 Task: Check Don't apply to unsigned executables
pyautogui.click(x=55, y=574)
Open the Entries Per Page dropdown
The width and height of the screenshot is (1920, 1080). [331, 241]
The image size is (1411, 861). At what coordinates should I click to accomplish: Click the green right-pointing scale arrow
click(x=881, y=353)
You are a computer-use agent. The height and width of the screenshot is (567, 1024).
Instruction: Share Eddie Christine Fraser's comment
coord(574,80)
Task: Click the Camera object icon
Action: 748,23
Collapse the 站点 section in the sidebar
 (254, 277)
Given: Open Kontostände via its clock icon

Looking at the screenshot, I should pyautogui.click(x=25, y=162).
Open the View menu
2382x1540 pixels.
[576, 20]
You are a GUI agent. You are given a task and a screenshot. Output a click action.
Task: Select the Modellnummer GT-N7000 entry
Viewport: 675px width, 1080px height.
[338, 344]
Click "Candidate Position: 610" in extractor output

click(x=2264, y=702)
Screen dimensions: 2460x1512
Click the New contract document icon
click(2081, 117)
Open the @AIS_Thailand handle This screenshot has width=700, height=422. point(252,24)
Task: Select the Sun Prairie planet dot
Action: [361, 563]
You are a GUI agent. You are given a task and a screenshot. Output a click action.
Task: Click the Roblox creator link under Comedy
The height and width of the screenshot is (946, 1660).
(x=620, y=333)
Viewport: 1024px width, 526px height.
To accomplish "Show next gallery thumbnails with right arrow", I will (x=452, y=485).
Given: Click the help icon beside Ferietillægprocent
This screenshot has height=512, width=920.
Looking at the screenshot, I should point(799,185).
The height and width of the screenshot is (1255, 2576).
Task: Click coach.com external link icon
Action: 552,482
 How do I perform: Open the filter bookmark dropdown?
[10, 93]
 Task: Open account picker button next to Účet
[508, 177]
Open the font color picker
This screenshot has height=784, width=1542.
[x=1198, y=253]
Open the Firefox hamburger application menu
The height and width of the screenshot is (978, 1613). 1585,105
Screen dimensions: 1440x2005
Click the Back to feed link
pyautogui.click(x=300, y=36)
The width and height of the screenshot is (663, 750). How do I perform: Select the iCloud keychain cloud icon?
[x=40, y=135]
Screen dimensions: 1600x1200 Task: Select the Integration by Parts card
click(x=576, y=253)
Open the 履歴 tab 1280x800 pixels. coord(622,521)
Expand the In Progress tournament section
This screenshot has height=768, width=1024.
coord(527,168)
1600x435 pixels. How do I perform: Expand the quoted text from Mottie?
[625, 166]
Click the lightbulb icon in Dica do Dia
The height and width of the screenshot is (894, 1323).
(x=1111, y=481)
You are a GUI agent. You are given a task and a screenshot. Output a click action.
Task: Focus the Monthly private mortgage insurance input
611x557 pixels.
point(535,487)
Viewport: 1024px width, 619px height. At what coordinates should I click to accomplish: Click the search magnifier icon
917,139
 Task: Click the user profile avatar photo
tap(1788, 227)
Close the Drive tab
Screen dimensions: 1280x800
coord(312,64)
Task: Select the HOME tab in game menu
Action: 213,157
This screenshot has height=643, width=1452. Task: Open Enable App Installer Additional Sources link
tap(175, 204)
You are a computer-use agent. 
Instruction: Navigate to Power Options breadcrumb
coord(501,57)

● **Aufgabenbeschreibung**: Schreib bitte den Teil der Datensätze unverändert ab, der mit der Zeile mit "Open the @AIS_Thailand" beginnt und mit der Zeile mit "(x=1111, y=481)" endet, beide Zeilen eingeschlossen.

● **Endergebnis**:
Open the @AIS_Thailand handle This screenshot has width=700, height=422. point(252,24)
Task: Select the Sun Prairie planet dot
Action: [361, 563]
You are a GUI agent. You are given a task and a screenshot. Output a click action.
Task: Click the Roblox creator link under Comedy
The height and width of the screenshot is (946, 1660).
(x=620, y=333)
Viewport: 1024px width, 526px height.
To accomplish "Show next gallery thumbnails with right arrow", I will (x=452, y=485).
Given: Click the help icon beside Ferietillægprocent
This screenshot has height=512, width=920.
Looking at the screenshot, I should point(799,185).
The height and width of the screenshot is (1255, 2576).
Task: Click coach.com external link icon
Action: 552,482
 How do I perform: Open the filter bookmark dropdown?
[10, 93]
 Task: Open account picker button next to Účet
[508, 177]
Open the font color picker
This screenshot has height=784, width=1542.
[x=1198, y=253]
Open the Firefox hamburger application menu
The height and width of the screenshot is (978, 1613). 1585,105
Screen dimensions: 1440x2005
Click the Back to feed link
pyautogui.click(x=300, y=36)
The width and height of the screenshot is (663, 750). How do I perform: Select the iCloud keychain cloud icon?
[x=40, y=135]
Screen dimensions: 1600x1200 Task: Select the Integration by Parts card
click(x=576, y=253)
Open the 履歴 tab 1280x800 pixels. coord(622,521)
Expand the In Progress tournament section
This screenshot has height=768, width=1024.
coord(527,168)
1600x435 pixels. How do I perform: Expand the quoted text from Mottie?
[625, 166]
Click the lightbulb icon in Dica do Dia
The height and width of the screenshot is (894, 1323).
(x=1111, y=481)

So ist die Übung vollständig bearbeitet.